Record excerpts:
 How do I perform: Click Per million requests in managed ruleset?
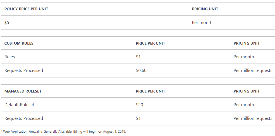pos(253,118)
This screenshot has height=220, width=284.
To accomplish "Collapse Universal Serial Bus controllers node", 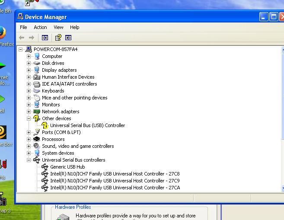I will coord(29,160).
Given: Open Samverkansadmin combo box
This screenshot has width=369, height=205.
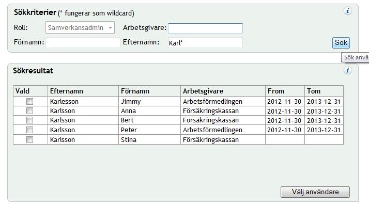Looking at the screenshot, I should click(80, 27).
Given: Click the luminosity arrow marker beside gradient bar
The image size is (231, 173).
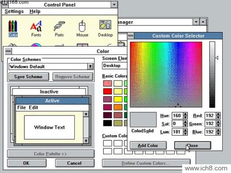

Action item: Each line of the data above containing the string "Given" is to be copied.

Solution for this task:
Given: Open Samverkansadmin combo box
Given: Click the luminosity arrow marker beside gradient bar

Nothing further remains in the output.